Tauranga is the busiest port in New Zealand for wood exports. Here is a load of logs most likely heading to China.

The meeting was another well run event by NZIF. The local Canterbury Chapter always seems to pick some interesting topics and line up a good range of speakers. I was hoping to hear more about the possibility for New Zealand to move from shipping logs to shipping higher value products. It wasn’t mentioned so perhaps it will be the topic for a future meeting. Otherwise, I have some ideas for exporting if anyone is interested. One idea is to export actual kit homes to be used after a natural disaster.  As climate change causes more intense weather events (such as the flooding in Australia or the severe tornadoes in the USA) or other events like the earthquake in Christchurch or the tsunami in Japan there is a need for housing to be constructed immediately.

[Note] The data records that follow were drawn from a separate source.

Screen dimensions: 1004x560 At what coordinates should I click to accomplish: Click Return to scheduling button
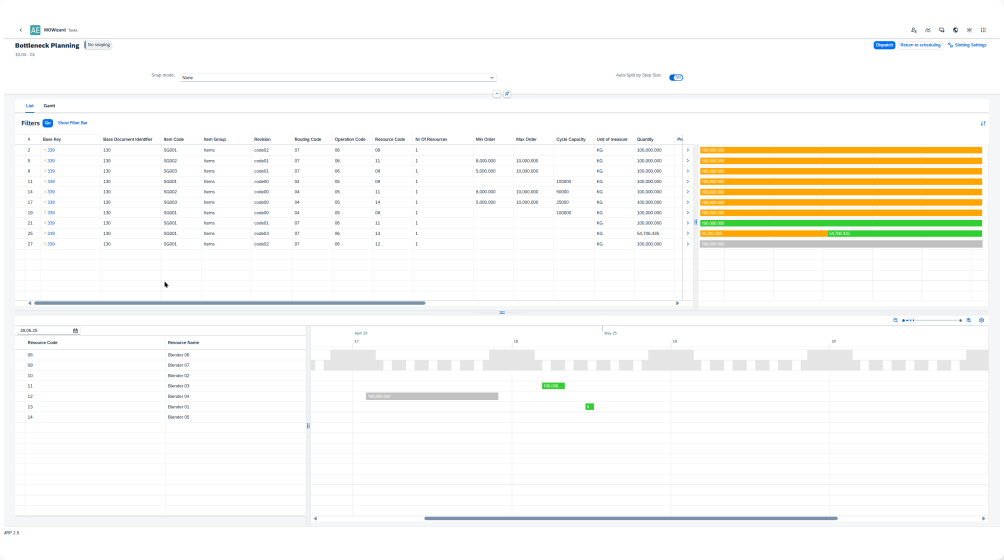click(920, 45)
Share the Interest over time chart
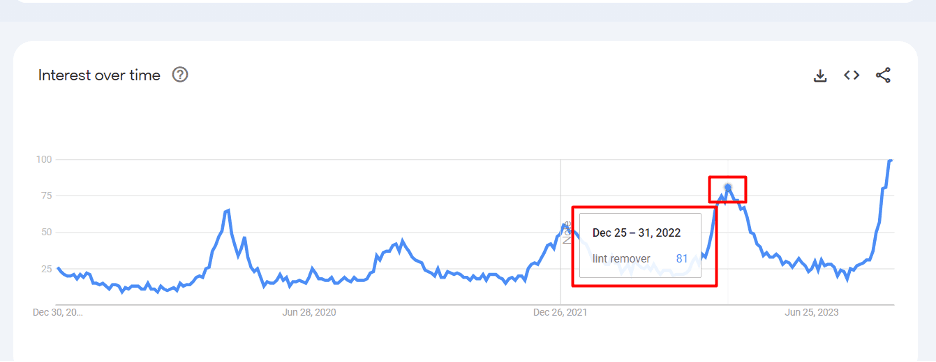 click(883, 75)
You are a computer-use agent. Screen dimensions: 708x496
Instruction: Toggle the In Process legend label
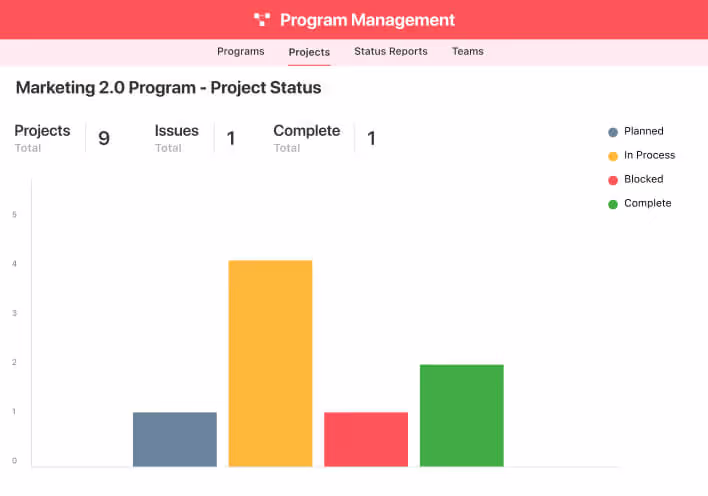(649, 155)
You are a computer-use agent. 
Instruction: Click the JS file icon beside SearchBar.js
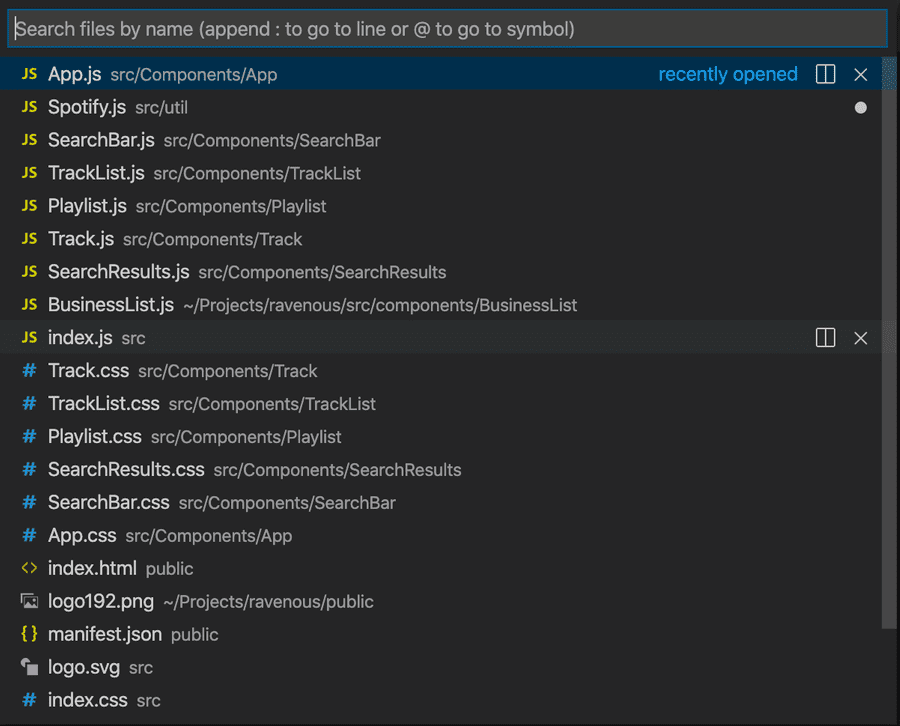coord(29,140)
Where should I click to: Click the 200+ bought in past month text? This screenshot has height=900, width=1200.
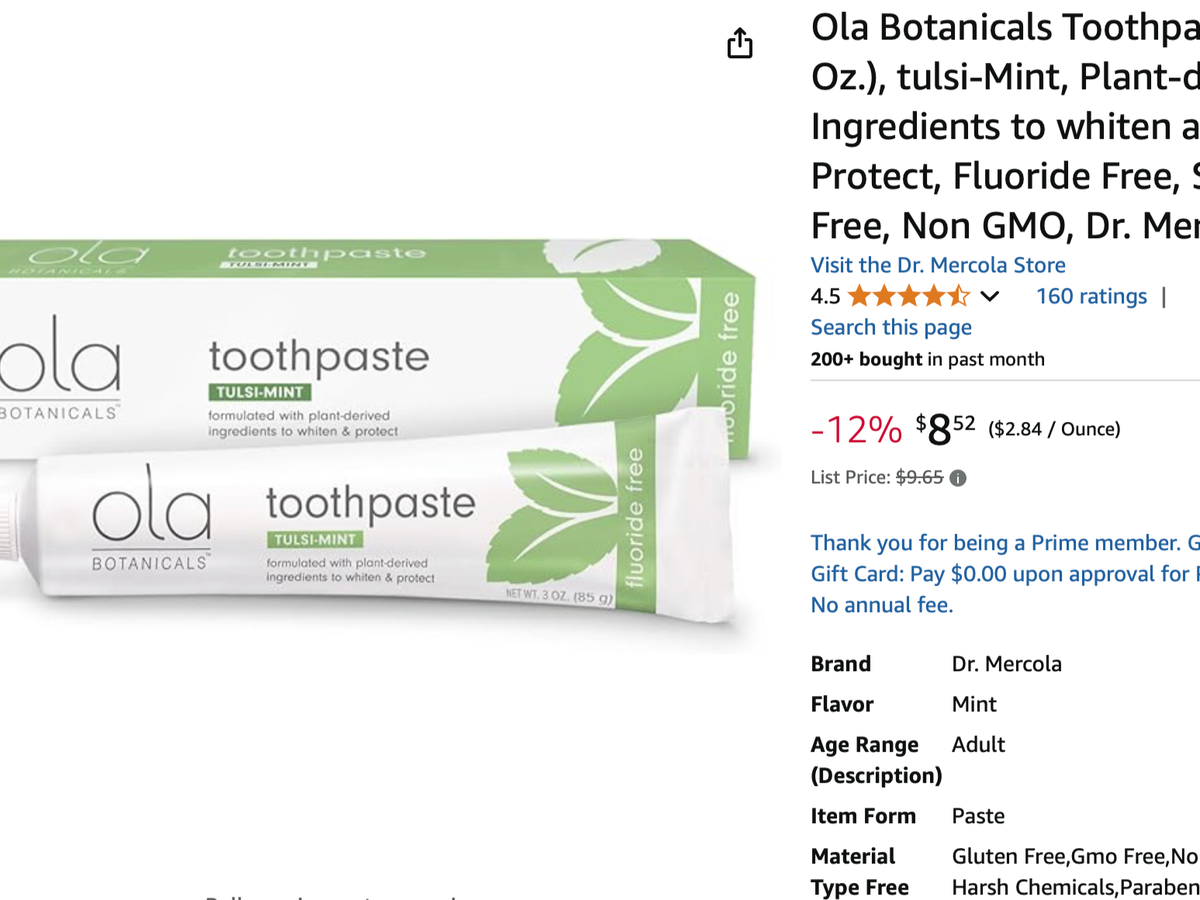927,359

One of the big limitations for exporting higher value products to China and India is that their labour costs are much cheaper so they prefer to import logs and process them at their own mills. But NZ has no shortage of great engineers so a well designed house that could be shipped flat and constructed quickly by a team of local people on site would be perfect after natural disasters. One of the problems with the rebuild in Christchurch is the lack of qualified tradesmen. If New Zealand could design a mill to create a kit home that could be quickly constructed on site I believe there would be a huge demand from places like Australia and Japan.  I know the logistics of creating such a mill are enormous and it’s just one idea but I think it is time for New Zealand to start thinking beyond just exporting logs.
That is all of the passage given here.